## Start Provided data
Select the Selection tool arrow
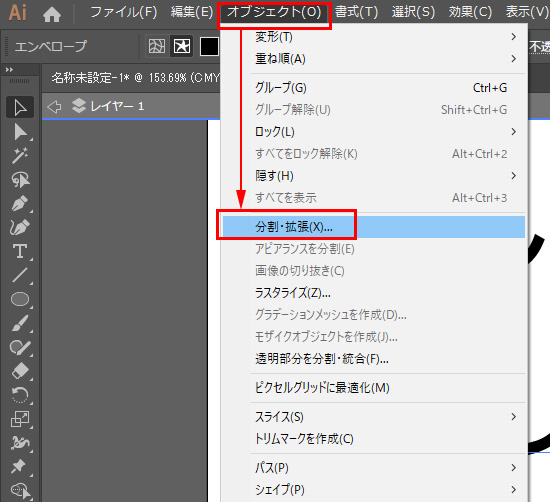This screenshot has height=502, width=550. click(x=20, y=107)
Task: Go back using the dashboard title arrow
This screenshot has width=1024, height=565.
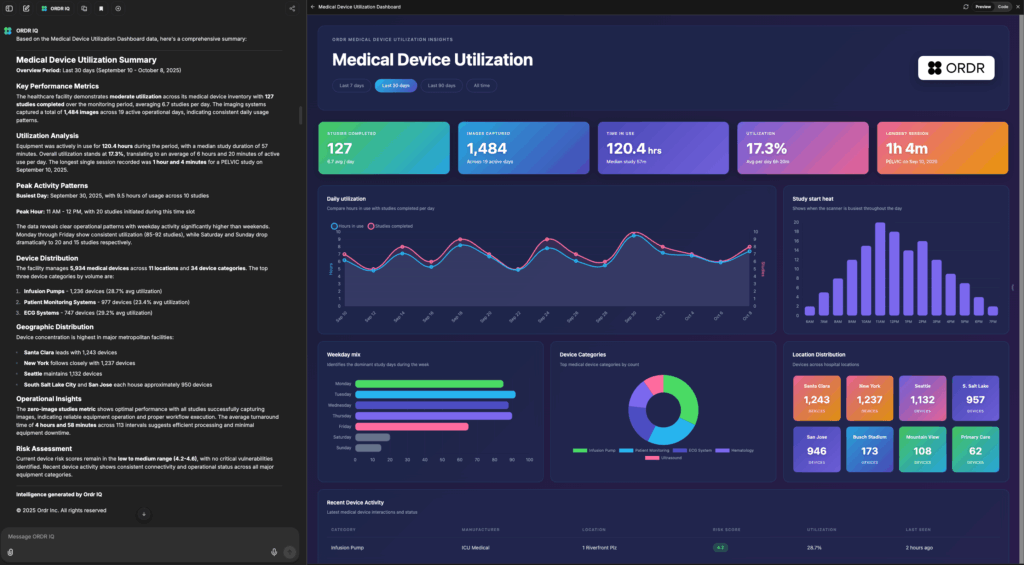Action: 313,6
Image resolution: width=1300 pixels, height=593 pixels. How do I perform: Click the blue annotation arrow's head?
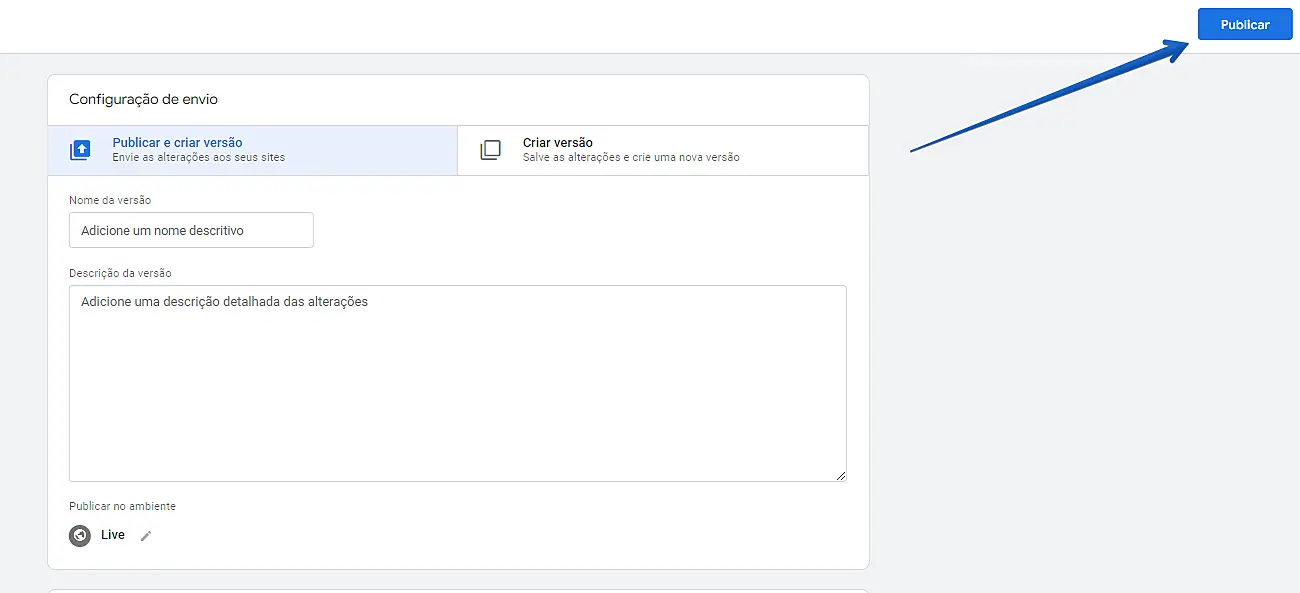coord(1178,49)
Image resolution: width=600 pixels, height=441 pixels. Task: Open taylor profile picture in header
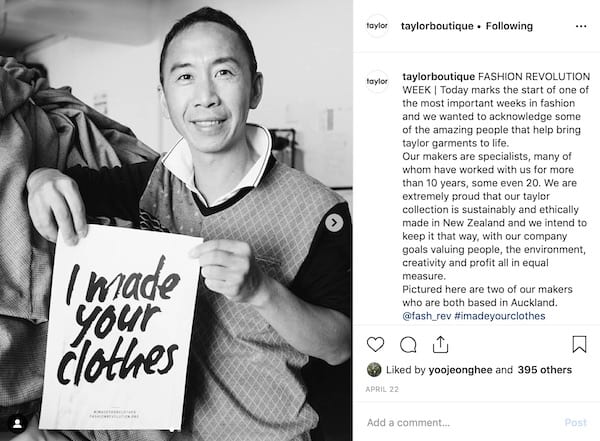377,26
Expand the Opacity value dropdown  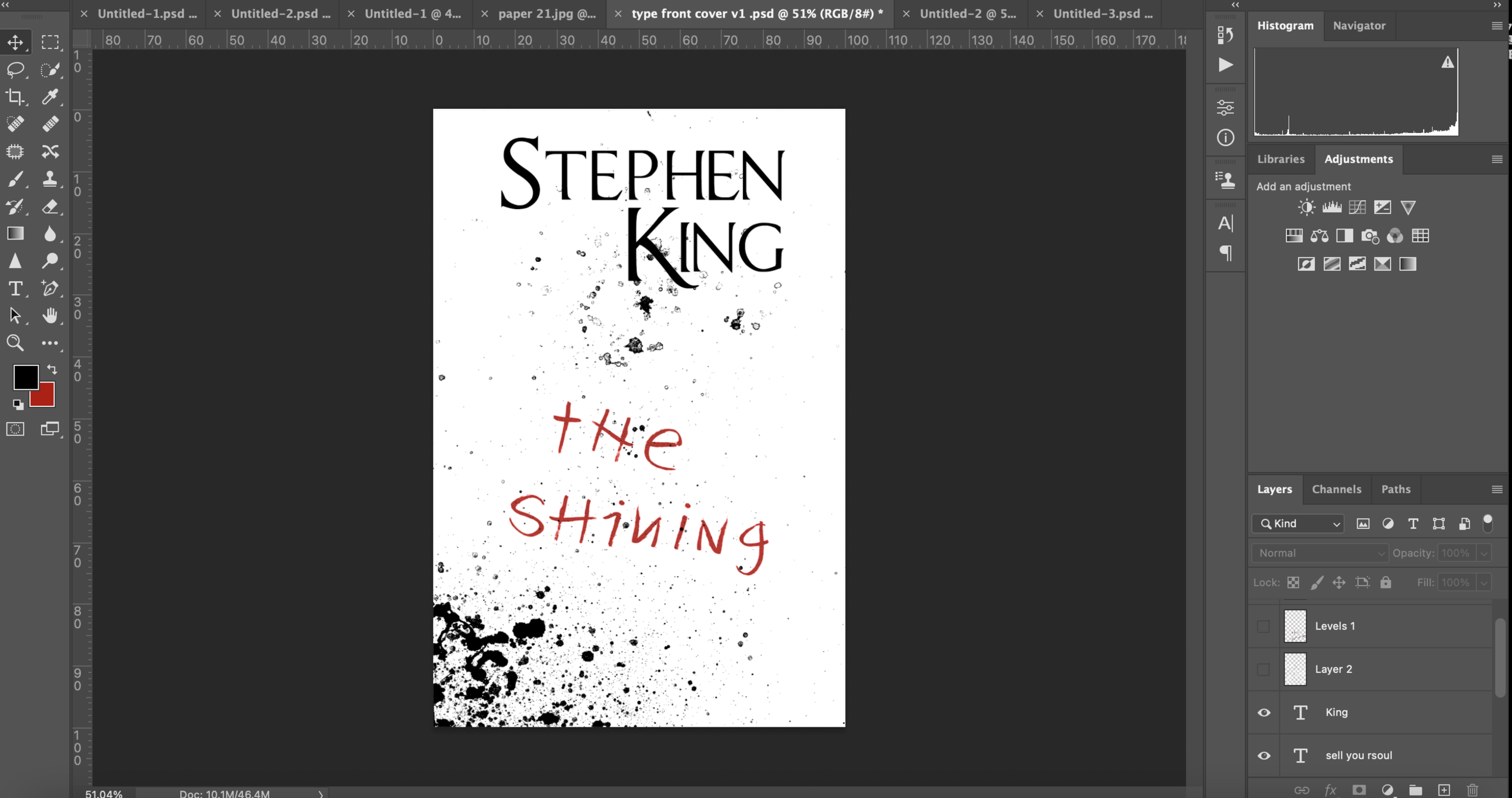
## End Provided data
● To be done
Pick out each line of the items above that contains the word "resolution" and copy it out in full.

● Response
Image resolution: width=1300 pixels, height=593 pixels. How do I perform: Click the blue annotation arrow's head?
Image resolution: width=600 pixels, height=441 pixels. Task: Open taylor profile picture in header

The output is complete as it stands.